The most important part in your post for me is this:

That’s crucial for people to realize, AI is just another tool, not the solution.

Well, I know that not everybody who uses Claude is a developer, but you can at least check through the code to see if there are any strange URLs or obfuscated code.

I build a few Android (React Native) apps with Claude for personal use, but I often see that it just hallucinates a package that doesn’t exist (for example for Bluetooth advertising). There are many hackers finding these nonexistent packages from Claude and publishing their malware using that package name on npm. Then, when someone installs it (or Claude installs it for them), they’ll be infected with malware.

The first thing to do when Claude recommends a package is to go to npmjs.com and looking it up there. Go to the Versions tab, when was the first version published? If it was published recently, you should be more skeptical. Go to the Dependencies tab, does it have any dependencies that it doesn’t need? Go to the Code tab, are there any pre-install scripts (very often abused by malware)? Are there any strange binaries or obfuscated code? And when the package is fully safe, you should always install the latest version. Claude often recommends older package versions with many security vulnerabilities, so just running npm install [package]@latest instead of the version that Claude recommends is best practice.

Hi Sven,
in the beginning, I did check everything by myself. But then again you or your team become a new bottelneck.
But exactly this is the point… Claude Code or Codex etc are Development Automation Tools.
Think of Claude Code as a team of extremly fast and efficient human developers.
It is not possible then that you as a teamleader check every single developers decision about package usage. You will create (pre-)guidelines and checks and verifications within CI.
Same is with Claude Code. You have to tell it what to do. But because it is much faster than humans developers, you can tell him: do 100% TDD, write a test for 100% of functionality, do full end to end testing every time, and if you find something solve it until all verification gates are green.

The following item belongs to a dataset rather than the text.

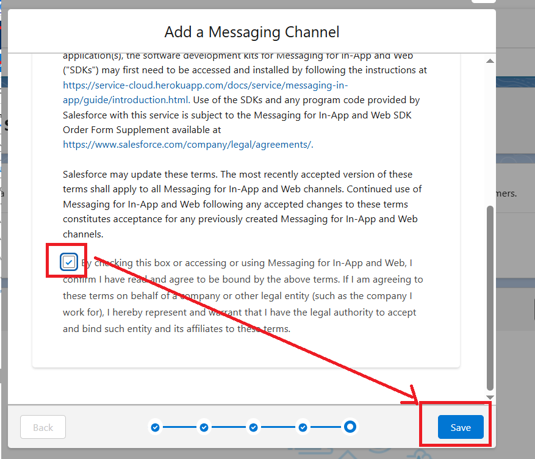Select the third completed step checkmark icon
This screenshot has width=535, height=459.
coord(254,427)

And yes, there is still halluzination, but with proper guidelines and the latest Models (Fable 5), this got way better. But think of the humnan development team… not all of them will be the worlds leading employees in this domain… you will have to take precautions to automatically recognize and fix common mistakes. Same with Claude Code…

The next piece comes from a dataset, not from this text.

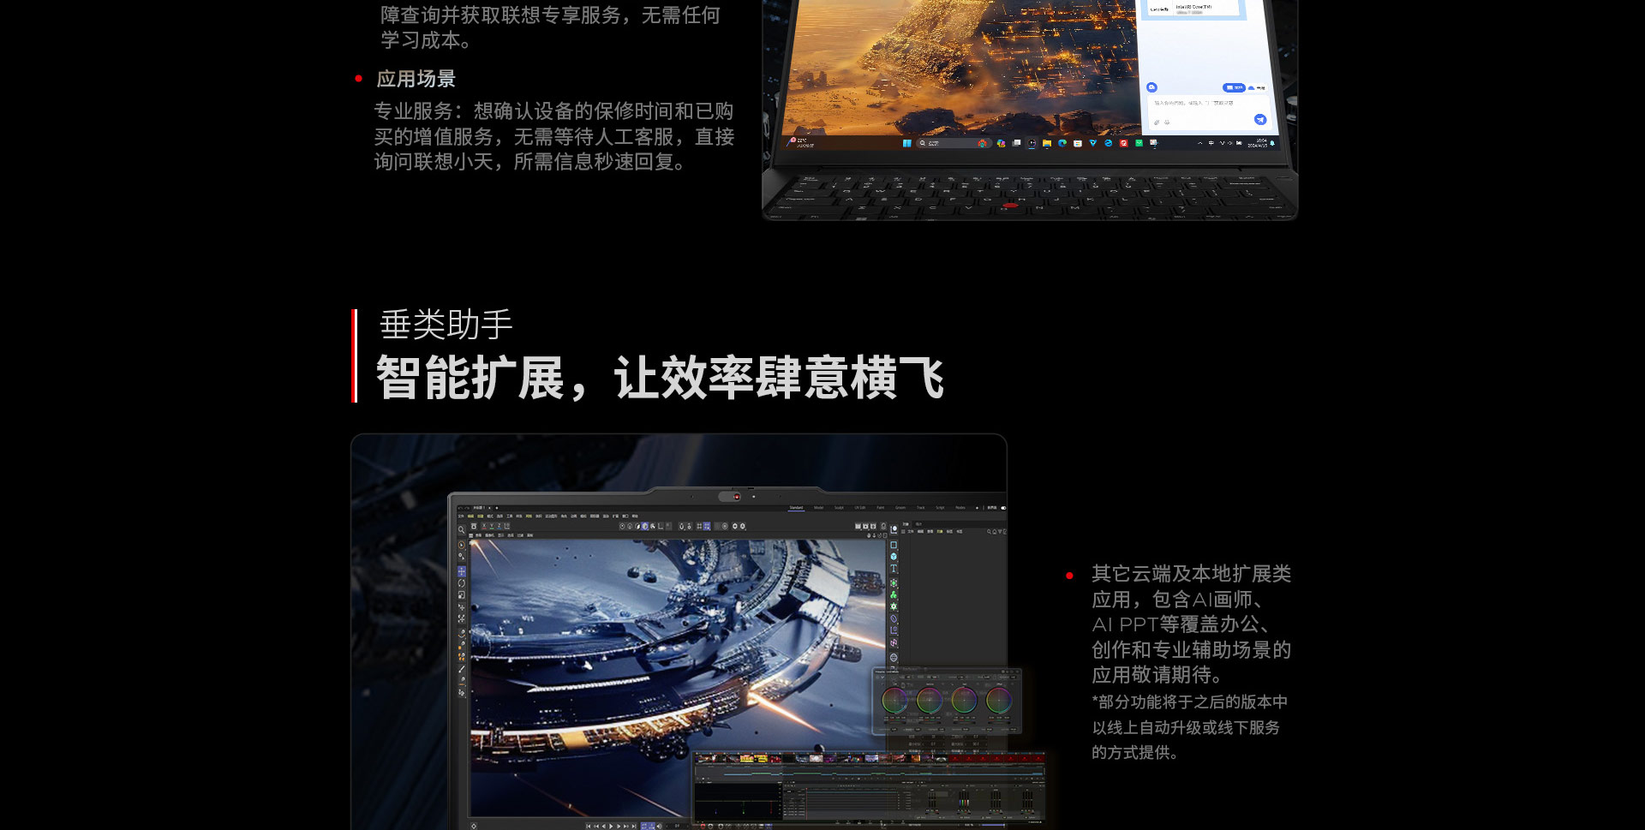Click the blue send button in chat

pyautogui.click(x=1259, y=119)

As an example, most Clauders now you use the context7 plugin… it always ensures, that Claude Code works with the latest SDK docs of the project… automatic and within seconds.

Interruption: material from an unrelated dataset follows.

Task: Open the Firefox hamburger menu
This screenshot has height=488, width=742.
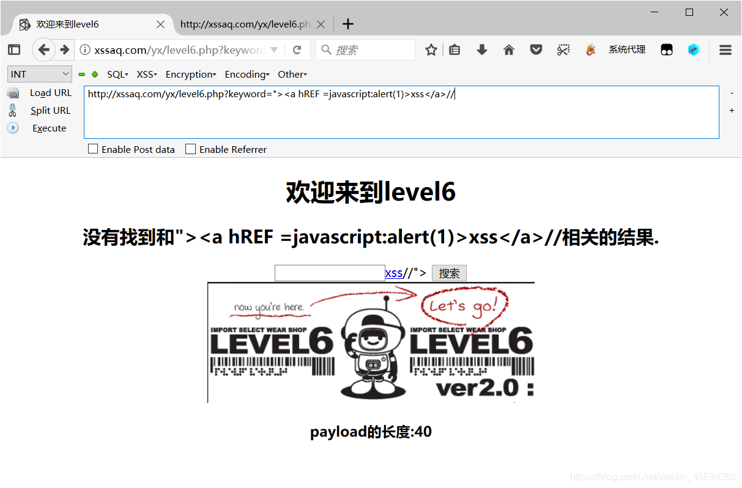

It’s not about untested code, but more about the risk of getting infected with malware. It often happens that Claude comes up with an npm package that doesn’t exist. But sometimes, hackers will publish an npm package with that name, so that whenever Claude installs the previously non-existent package, it will then infect you with malware. I would recommend reading this article for more information about the hallucinated packages:

Yes, but human developers don’t simply come up with packages that don’t exist​:wink:

Claude seems to be missing some fundamental Homey specifics though.

For instance, using a random UUID as device ID is not a good idea, and Homey stores aren’t encrypted.

very good point… I will check what Claude suggests how to handle it. Thanks for that special feedback.

Yes indeed, the whole point of that ID is to make sure that the same device can only be added once. Should be a unique identifier (e.g. ID from the cloud server of the manufacturer or the MAC address).

Yes. However, stores can’t be fetched from the API. Settings can be fetched from the API though. AFAIK there is no way to encrypt anything on Homey.

I see…
Some other Homey Apps are using the IP address (com.luxtronik.heatpump/drivers/luxtronik-heatpump/driver.js ), but this is also not recommended by Pairing | Homey Apps SDK.

But how do I get the MAC address at this point?

And that’s another vibe coded (fully AI-generated) app, so the same applies here with the AI not being able to understand Homey’s architecture.

How does your device connect? Most devices connect using a cloud service, usually those store an ID for the device that you can use. If it connects via a LAN connection it can be trickier.